Sascha Spoun beim Dies Academicus 2022 ©Brinkhoff-Moegenburg/Leuphana
„Die Leuphana ist auf einem guten Weg – aber wie steht es um uns?“, fragt Präsident Sascha Spoun in seiner Festrede anlässlich des Dies Academicus mit Blick auf das vergangene akademische Jahr.

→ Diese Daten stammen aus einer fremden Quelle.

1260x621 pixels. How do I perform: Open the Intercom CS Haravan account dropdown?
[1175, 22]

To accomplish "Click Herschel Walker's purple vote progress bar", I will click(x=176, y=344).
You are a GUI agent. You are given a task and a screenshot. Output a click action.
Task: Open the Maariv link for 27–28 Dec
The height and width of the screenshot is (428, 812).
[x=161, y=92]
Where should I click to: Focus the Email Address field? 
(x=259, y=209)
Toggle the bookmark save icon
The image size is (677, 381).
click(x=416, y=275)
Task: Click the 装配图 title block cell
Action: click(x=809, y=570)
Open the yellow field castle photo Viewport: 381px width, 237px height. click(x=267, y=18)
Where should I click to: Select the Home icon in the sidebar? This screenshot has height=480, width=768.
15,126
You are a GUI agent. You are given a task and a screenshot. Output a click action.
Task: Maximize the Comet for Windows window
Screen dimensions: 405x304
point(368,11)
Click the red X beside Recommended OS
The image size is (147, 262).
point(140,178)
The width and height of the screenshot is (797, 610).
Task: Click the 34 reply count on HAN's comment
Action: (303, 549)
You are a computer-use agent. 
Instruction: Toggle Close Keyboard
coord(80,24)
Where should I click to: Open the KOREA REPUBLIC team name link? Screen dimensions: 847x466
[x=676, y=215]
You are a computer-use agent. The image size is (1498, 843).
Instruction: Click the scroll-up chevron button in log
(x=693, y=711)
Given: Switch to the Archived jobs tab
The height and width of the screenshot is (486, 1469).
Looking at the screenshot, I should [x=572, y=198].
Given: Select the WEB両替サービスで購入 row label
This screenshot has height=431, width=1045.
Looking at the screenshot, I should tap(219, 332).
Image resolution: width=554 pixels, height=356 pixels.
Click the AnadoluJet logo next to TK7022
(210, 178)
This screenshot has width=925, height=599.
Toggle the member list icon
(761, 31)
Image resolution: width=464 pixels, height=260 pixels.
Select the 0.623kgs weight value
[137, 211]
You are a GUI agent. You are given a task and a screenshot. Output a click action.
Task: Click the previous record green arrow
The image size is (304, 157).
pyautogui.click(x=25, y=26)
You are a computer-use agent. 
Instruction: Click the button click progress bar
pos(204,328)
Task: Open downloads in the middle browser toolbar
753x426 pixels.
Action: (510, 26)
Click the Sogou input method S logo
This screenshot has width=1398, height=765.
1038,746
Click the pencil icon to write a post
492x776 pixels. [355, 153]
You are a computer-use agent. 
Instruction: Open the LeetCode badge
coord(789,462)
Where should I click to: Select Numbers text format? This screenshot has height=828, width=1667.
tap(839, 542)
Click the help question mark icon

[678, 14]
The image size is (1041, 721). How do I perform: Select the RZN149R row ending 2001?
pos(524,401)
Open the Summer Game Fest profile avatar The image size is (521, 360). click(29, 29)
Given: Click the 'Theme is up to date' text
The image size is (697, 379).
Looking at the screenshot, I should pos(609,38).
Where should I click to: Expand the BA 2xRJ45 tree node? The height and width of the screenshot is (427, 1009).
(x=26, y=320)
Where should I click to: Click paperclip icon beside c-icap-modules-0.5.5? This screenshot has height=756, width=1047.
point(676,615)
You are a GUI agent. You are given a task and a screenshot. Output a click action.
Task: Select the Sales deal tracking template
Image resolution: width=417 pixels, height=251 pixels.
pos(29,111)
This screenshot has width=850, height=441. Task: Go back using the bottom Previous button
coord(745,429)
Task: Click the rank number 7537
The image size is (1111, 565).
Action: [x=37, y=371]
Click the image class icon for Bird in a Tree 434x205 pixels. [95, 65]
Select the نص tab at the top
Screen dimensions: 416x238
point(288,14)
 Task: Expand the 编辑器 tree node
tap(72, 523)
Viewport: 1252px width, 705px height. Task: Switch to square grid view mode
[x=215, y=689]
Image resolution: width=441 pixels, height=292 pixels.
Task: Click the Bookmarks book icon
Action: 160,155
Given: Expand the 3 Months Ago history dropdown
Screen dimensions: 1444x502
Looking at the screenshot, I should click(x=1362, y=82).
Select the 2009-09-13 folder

In seiner Festrede anlässlich des Dies Academicus blickte Spoun auf das vergangene akademische Jahr zurück und warf die Frage auf: „Die Leuphana ist auf einem guten Weg – aber wie steht es um uns?“ Mit Blick auf die Forschenden und Lehrenden wandte er sich dem Trend der „Wissensproduktion“ zu. Wissen habe einen Warencharakter erhalten, dessen Ressourcen – Geld und Zeit – kostbar seien. Politik und Gesellschaft hegen Erwartungen an eine Forschungseffizienz, an ein Maximum an Publikationen und Patenten. „Damit wird Ineffizienz zum Vergehen.“ Aber: Ein durch und durch effizientes Forschen „in Serie“ – das sei gar nicht möglich. „Wir stellen wieder und wieder dieselben Fragen, ohne eine Antwort zu finden, wir hadern, zweifeln, lassen Dinge halbfertig liegen, wir haben gute Ideen und verfolgen sie aus Zeitmangel doch nicht weiter. Und mit all dieser schrecklichen Ineffizienz machen wir nichts falsch.“ Sascha Spoun plädierte für dieses „ineffiziente Grundrauschen“, das unangenehm, aber für das Fortschreiten der Wissenschaft unabdingbar sei. „Ich möchte Sie heute dazu einladen, dieses eigene Grundrauschen als conditio sine qua non für letztlich erfolgreiche und bahnbrechende Forschung anzusehen und in Teilen zu akzeptieren“, sagte der Leuphana-Präsident und forderte dazu auf, sich nicht nur an Output und Effizienz, sondern an der eigenen Neugierde, der Leidenschaft und dem Mut, neues Terrain zu betreten, zu messen.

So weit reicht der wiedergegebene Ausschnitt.